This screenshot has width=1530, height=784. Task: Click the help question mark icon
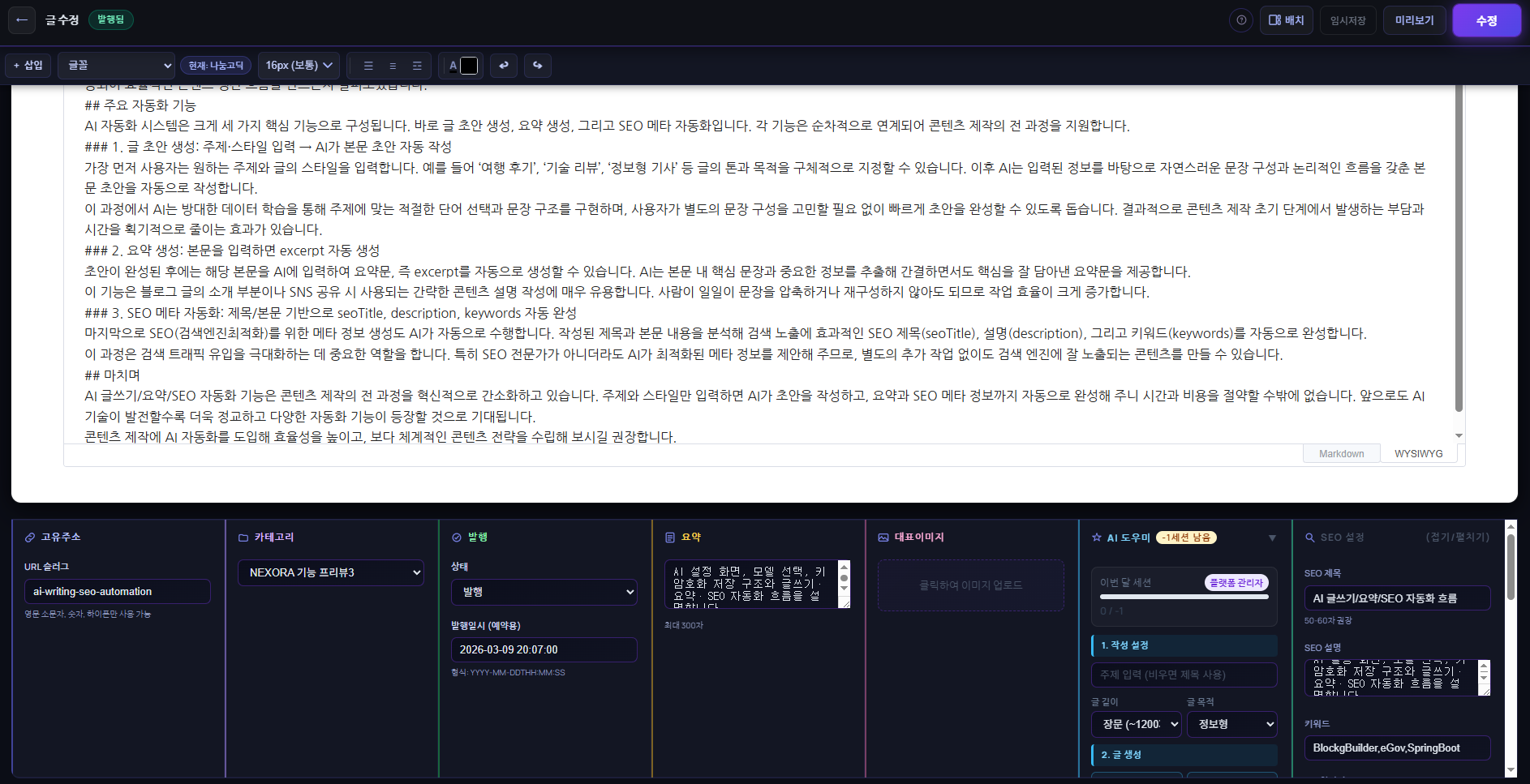(x=1240, y=20)
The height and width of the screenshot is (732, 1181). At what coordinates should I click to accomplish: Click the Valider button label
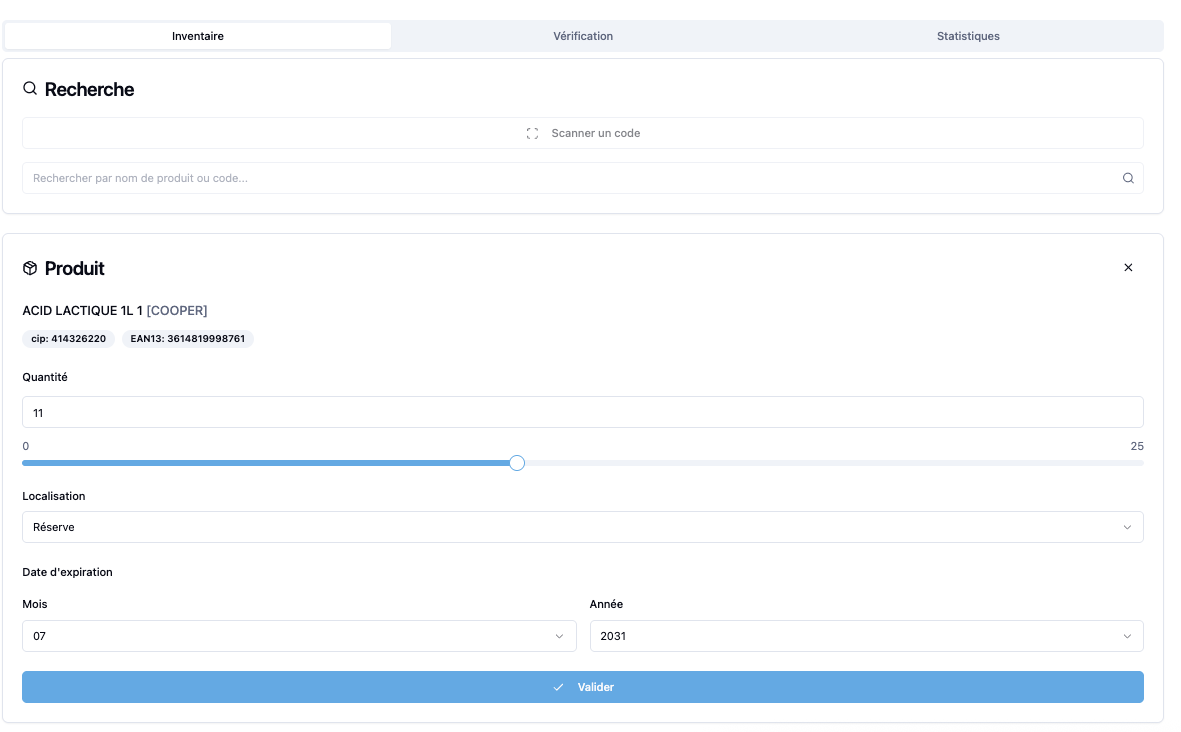click(596, 687)
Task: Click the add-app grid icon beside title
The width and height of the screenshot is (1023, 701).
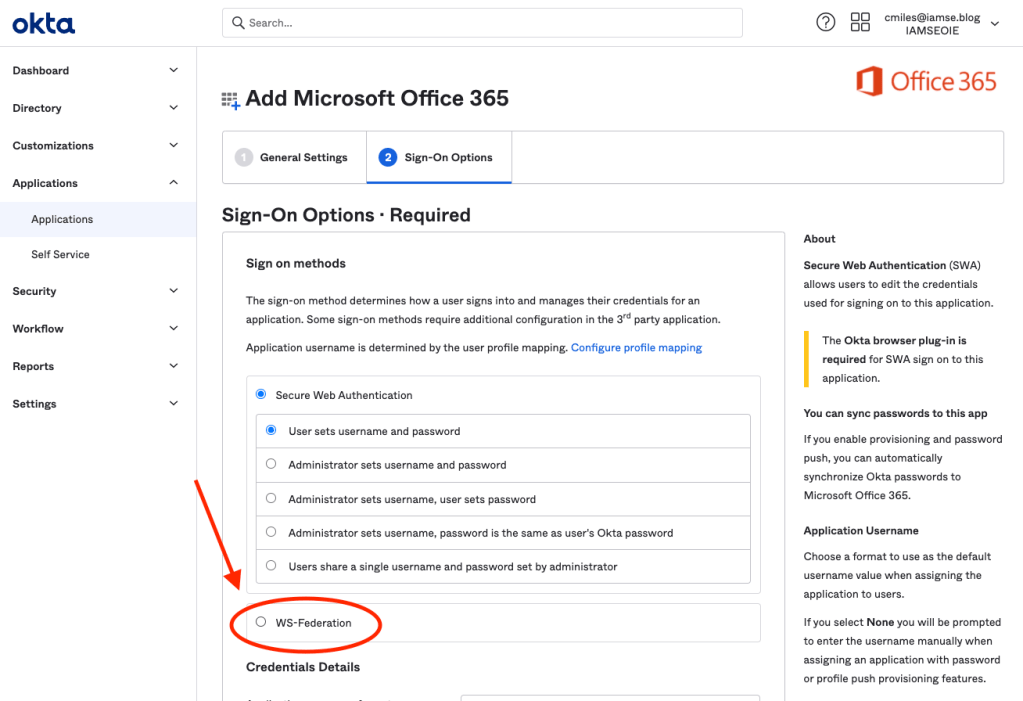Action: coord(231,99)
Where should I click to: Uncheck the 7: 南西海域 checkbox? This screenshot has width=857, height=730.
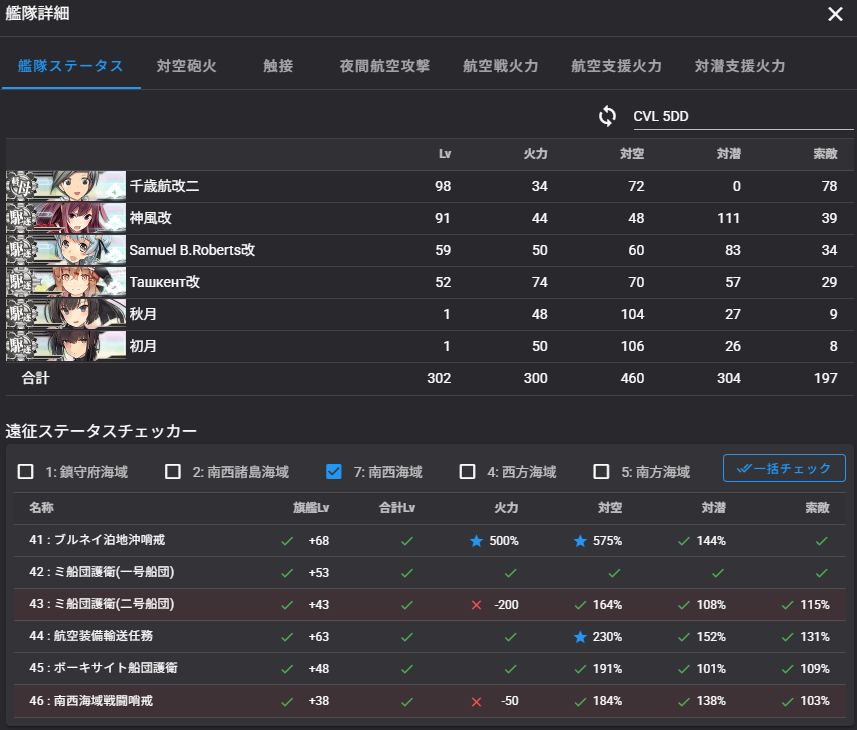pos(334,471)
===============
- **Problem**: Leaving the pictures out, transcribe word for word the lines from the one with "The width and" to the end of the material above, inclusive, and nothing else.

- **Written answer**:
The width and height of the screenshot is (1023, 701).
Action: coord(231,99)
Where should I click to: Uncheck the 7: 南西海域 checkbox? This screenshot has width=857, height=730.
pos(334,471)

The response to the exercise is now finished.